## START DOCUMENT PASSAGE
Taekwondo Podcast

Episode 14 - Olympic Athlete Development. Coach Dennis White

April 19, 2022 Taekwondo Podcast Season 1 Episode 14
Taekwondo Podcast
Episode 14 - Olympic Athlete Development. Coach Dennis White
Show Notes Transcript

     Coach Dennis White has been running a successful Taekwondo Program in Florida. He has had several athletes in the National Team and trained Junior World Champion and Olympic winner Anastasija Zolotic.

  In this episode, Coaches César Valentim and Dennis White talk about the challenges of developing Olympic Level athletes in the USA.

  Listen to his insights on the development pathways and how he runs his programs in Florida.

  This podcast is supported by Hawkin Dynamics, Firstbeat Sports and Athlete Analyzer! 

 Visit our Instagram @taekwondopodcast and Facebook @taekwondocast 

Support the show

Visit our Instagram @taekwondopodcast and Facebook @taekwondocast

 Announcer (00:01)
Have you been looking for a Taekwondo Podcast with qualified people, who know what they're talking about, who help you keep up with everything going on in the Taekwondo world? Well you found it. This is the Taekwondo Podcast. Taekwondo news, competitions and other events, training and sports science, keeping the fans, coaches and high performance athletes up to date with the latest news and trends in Olympic Taekwondo. Let’s do this! This is the Taekwondo Podcast. And now your hosts Coach César Valentim and Peter Nestler.

Coach César Valentim (00:43):

Hello and welcome to the Taekwondo Podcast. We are a podcast based out of Austria in English language for everyone out there who likes Taekwondo. In this episode we talk with coach Dennis White from Florida, Taekwondo trainer, coach of several top athletes and Olympians.
## END DOCUMENT PASSAGE
#### [PROBLEMS TO SOLVE]
a) According to the podcast episode page, which Junior World Champion and Olympic winner did Coach Dennis White train?
b) Continue the podcast episode page from where it stops.
## START DATA SECTION
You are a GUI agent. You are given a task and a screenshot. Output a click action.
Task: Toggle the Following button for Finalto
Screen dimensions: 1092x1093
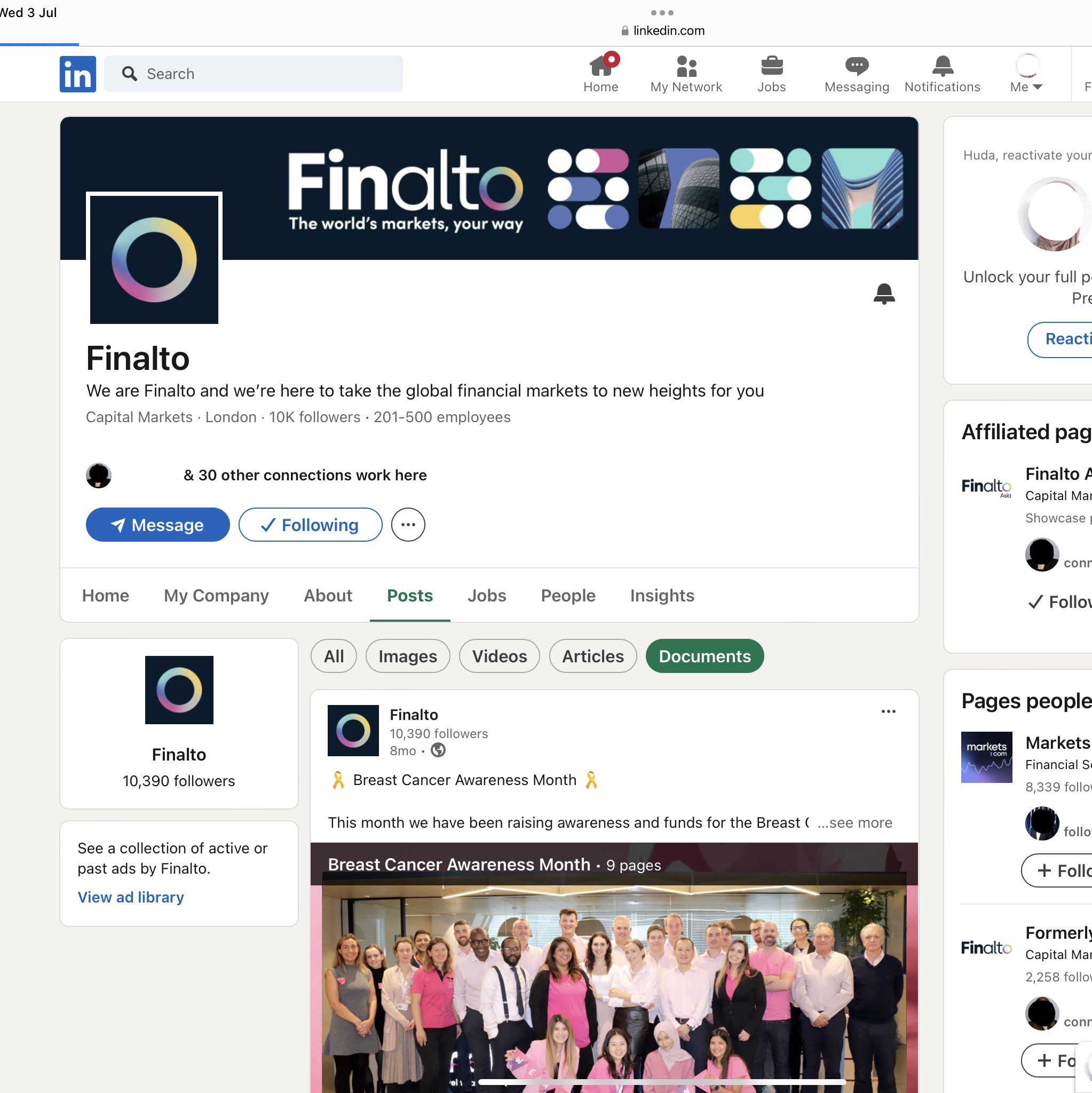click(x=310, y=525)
## END DATA SECTION
## START DATA SECTION
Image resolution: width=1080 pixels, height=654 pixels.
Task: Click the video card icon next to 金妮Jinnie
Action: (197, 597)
## END DATA SECTION
## START DATA SECTION
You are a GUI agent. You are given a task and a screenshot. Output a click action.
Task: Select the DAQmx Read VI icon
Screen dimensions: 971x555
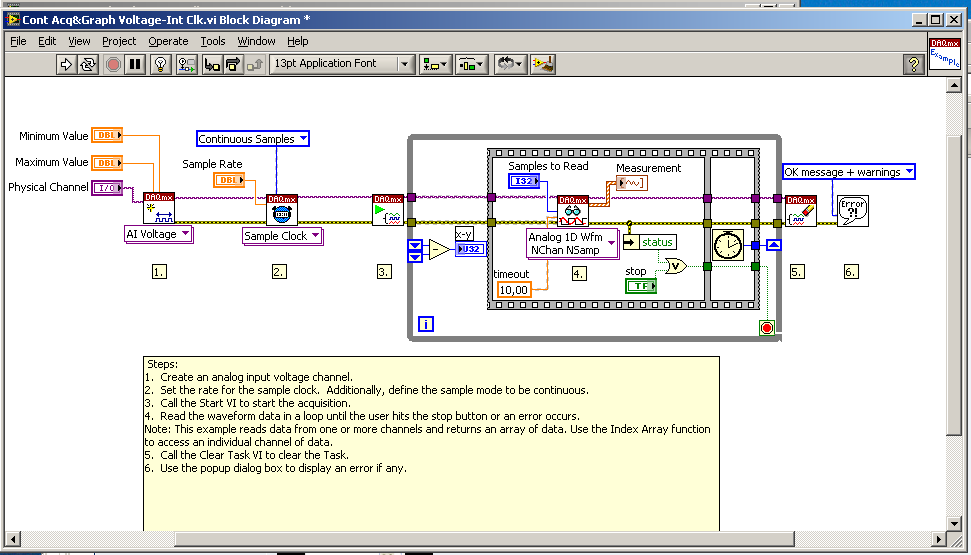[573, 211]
## END DATA SECTION
#### [THE REPLIES]
a) Anastasija Zolotic

b)
Welcome to our podcast I am coach César Valentim and with me is coach Dennis White. Hi Dennis, how are you?


Coach Dennis White (01:15):

Hi César, how are you? I’m doing good here in Florida.


Coach César Valentim (01:20):
Yeah, me too. Well, very busy with the Taekwondo season. For those who are listening and don’t know who you are, can you tell us a little bit about yourself?


Coach Dennis White (01:30):

OK. I am a club owner and I have been a club with USA Taekwondo for over 20 years and in time I’ve been a part of USAT’s coaching staff, at cadet, junior and senior level and even world championships and youth Olympic Games. So I’ve been doing this for a while now. 


Coach César Valentim (02:03):

We have known each other for quite a while, did countless camps together and our athletes had the opportunity of developing friendships together, almost as strong as the two of us as coaches. Most of the time we meet, it has been on this side of the pond. Why is traveling to Europe so natural for American athletes, but the opposite is not true for Europeans?


Coach Dennis White (02:22):

In my opinion it has to do with the fact that European Taekwondo in general is a step ahead of what we have available here in the US, so we don’t get opportunities so easily to go to international competitions within driving distance, we don’t have international athletes that we can train with on a regular basis. As a coach myself, I knew that if I wanted to help my athletes be the best that they could be, they needed to go to Europe.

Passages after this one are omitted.